Saturday 16 October 2010

Healthy babies born using new genetic egg screening technique

Four women have given birth to healthy babies after having their eggs genetically screened using a technique that offers new hope to childless couples.
The success could help women who have failed to conceive with the help of IVF to have babies. All were taking part in a pilot study testing a new method of looking for chromosomal abnormalities in eggs.

The technique, called comparative genomic hybridisation (CGH) by microarray, could also make it easier for women to give birth later in life when there is less chance of becoming pregnant.
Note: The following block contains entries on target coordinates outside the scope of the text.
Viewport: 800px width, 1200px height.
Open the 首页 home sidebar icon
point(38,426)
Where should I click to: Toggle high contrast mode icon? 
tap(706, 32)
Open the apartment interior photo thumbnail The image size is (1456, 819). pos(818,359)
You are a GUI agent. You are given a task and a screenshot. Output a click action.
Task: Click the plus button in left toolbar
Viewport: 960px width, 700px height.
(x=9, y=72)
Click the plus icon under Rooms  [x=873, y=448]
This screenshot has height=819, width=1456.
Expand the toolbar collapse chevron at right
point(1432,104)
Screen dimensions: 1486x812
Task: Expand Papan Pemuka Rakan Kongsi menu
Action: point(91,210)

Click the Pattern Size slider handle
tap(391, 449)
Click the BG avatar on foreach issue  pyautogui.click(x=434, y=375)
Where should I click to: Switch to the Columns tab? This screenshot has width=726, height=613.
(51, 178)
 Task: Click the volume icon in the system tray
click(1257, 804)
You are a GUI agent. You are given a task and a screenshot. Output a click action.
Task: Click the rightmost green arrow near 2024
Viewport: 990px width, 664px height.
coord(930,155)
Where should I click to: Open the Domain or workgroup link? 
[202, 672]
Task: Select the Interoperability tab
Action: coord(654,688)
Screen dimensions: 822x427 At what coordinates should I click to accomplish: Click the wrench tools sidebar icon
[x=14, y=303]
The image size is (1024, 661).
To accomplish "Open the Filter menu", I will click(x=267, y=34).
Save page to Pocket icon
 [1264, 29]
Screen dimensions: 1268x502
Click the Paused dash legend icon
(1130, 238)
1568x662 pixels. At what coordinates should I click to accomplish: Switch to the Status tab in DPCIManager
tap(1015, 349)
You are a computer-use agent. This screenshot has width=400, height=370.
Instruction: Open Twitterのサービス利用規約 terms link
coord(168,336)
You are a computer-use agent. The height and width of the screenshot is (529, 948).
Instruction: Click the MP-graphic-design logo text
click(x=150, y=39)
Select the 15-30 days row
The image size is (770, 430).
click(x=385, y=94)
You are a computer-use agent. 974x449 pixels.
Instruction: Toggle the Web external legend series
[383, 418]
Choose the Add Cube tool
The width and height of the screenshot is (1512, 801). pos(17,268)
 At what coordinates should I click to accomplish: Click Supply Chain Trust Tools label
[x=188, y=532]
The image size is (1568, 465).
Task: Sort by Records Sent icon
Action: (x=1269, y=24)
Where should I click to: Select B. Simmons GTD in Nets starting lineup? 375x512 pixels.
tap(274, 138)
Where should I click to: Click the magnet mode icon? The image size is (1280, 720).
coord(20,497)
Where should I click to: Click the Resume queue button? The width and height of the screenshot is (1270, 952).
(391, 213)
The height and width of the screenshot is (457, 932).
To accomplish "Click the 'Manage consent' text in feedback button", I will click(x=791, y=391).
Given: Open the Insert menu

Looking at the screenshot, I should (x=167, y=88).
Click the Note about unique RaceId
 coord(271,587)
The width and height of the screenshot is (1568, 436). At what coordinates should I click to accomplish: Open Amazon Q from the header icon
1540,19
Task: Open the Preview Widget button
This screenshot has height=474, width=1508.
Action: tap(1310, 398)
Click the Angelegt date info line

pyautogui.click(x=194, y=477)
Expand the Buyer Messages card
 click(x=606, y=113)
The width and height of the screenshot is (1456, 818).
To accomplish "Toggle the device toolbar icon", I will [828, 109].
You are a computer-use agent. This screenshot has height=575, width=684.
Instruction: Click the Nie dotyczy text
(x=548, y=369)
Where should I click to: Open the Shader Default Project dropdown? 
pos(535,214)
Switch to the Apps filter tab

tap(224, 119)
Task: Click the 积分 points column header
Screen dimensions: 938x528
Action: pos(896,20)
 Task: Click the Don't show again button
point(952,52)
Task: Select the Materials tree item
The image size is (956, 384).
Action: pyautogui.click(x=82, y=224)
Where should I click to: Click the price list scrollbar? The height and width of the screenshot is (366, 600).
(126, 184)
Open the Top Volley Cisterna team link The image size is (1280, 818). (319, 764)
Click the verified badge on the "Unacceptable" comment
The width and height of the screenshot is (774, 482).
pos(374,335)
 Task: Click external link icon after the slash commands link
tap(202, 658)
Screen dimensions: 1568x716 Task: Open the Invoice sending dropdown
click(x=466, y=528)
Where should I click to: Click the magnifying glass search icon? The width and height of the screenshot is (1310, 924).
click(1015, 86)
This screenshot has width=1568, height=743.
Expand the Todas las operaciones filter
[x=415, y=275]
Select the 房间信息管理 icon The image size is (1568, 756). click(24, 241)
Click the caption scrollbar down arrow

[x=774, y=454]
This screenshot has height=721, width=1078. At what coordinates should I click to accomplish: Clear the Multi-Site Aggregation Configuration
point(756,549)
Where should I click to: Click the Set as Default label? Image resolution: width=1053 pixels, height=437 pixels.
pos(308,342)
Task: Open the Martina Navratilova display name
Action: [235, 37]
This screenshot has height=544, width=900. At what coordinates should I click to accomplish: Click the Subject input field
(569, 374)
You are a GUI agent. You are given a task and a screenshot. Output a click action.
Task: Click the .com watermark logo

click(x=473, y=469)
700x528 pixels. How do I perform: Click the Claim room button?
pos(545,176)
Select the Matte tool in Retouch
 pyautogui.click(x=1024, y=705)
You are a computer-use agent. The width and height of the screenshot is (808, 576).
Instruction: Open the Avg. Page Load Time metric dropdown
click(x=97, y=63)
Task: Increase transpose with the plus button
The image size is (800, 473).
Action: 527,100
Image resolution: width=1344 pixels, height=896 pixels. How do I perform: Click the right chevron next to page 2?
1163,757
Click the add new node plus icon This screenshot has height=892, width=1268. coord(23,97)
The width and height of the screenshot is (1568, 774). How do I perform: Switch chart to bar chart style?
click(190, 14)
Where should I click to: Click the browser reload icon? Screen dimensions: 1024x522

But doctors involved in the trial stress that the technique can only help them identify viable eggs - it does nothing to improve the chances of producing high quality eggs in the first place.

The European Society for Human Reproduction and Embryology (Eshre) today announced that women at two centres in Bonn, Germany, and Bologna, Italy, had given birth to healthy babies after undergoing array CGH.

The German patient, aged 34, gave birth to twin girls in June. Three months later the 39-year-old woman in Italy gave birth to a baby boy. Later it was revealed that two more women aged 37 at the Bonn centre had given birth to singleton babies in August. A number of other women from the total of 41 taking part in the study are said to be at advanced stages of pregnancy.

Unlike other screening methods, CGH tests all 23 pairs of chromosomes in a cell, not just a limited number. It looks at the two polar bodies - incomplete daughter cells produced during cell division containing unwanted copies of a woman's chromosomes.